Hana mendecakkan lidah. Pria itu baru saja tidak menyetujui ucapannya lagi.


“Oke, baiklah. Terserah apa katamu.” Hana angkat tangan. Tak ada gunanya membantu seseorang yang tidak mau dibantu. “Sekarang apa yang mau kau lakukan? Aku bawa komik terbitan ke-13 jika kau mau dibacakan. Aku juga bawa laptop dan film Spider Man. Atau jika kau mau lanjut belajar hari ini… aku akan dengan senang hati mengajarkan. Jadi, apa yang mau kau lakukan?”


“Aku mau nonton saja. Kau bisa tinggalkan komiknya di sini. Aku….kurasa aku sudah bisa baca sendiri.” Hana mengangkat alisnya, terlihat keberatan dengan kalimat terakhir sang pria. Melihat reaksi Hana, Taeyong buru-buru menambahkan, “Tidak selancar kau tentu saja. Tapi aku sudah bisa mengeja.”

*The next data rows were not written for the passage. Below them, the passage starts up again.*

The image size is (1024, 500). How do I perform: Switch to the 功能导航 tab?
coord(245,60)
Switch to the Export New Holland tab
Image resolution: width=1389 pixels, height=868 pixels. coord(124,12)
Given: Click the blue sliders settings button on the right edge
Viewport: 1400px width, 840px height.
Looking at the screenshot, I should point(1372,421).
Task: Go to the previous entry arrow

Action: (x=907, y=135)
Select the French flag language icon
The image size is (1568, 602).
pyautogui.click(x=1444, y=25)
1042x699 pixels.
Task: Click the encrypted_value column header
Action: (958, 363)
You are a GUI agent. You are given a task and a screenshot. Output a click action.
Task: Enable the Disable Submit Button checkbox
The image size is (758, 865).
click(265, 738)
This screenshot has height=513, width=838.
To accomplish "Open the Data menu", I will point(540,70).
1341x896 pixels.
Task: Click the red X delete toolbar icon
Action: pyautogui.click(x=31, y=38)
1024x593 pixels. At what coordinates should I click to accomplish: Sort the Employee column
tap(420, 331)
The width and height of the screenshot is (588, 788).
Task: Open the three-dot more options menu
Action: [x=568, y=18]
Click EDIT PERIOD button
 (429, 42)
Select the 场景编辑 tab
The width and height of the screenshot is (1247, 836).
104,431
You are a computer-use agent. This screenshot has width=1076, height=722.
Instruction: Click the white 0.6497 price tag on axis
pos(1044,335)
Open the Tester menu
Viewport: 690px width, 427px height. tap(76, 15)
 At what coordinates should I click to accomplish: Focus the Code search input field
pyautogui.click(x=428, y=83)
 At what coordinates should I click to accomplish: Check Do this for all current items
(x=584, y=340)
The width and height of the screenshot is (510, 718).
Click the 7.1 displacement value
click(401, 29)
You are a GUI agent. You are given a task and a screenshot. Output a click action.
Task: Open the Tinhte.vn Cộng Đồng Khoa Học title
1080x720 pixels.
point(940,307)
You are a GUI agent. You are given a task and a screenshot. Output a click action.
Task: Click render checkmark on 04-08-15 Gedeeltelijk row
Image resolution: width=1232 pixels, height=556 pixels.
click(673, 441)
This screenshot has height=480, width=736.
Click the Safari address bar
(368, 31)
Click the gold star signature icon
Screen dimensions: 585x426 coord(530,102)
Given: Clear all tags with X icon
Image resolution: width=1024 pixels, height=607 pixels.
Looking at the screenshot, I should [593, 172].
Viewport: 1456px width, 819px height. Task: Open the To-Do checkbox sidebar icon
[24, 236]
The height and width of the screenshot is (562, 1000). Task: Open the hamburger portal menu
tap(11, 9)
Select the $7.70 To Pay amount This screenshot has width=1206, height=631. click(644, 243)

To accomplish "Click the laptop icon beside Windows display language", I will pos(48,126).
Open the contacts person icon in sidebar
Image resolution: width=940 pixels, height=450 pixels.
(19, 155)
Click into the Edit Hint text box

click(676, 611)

“Kau yakin tidak mau kubacakan?”
“Tentu. Jangan remehkan kemampuan mengejaku, ya!”


Hana terkekeh. Ia kemudian membuka ranselnya, mengeluarkan laptop beserta dvd. Tak lupa memberikan komiknya pada Taeyong. Taeyong meletakkan komik itu di atas peti tidur, lantas bergabung dengan Hana—duduk di sebelahnya di atas sofa.


Film pun dimulai.


Selama nyaris dua jam, Taeyong tak henti berkomentar. Tentang apa saja. Apa saja yang menurutnya menarik.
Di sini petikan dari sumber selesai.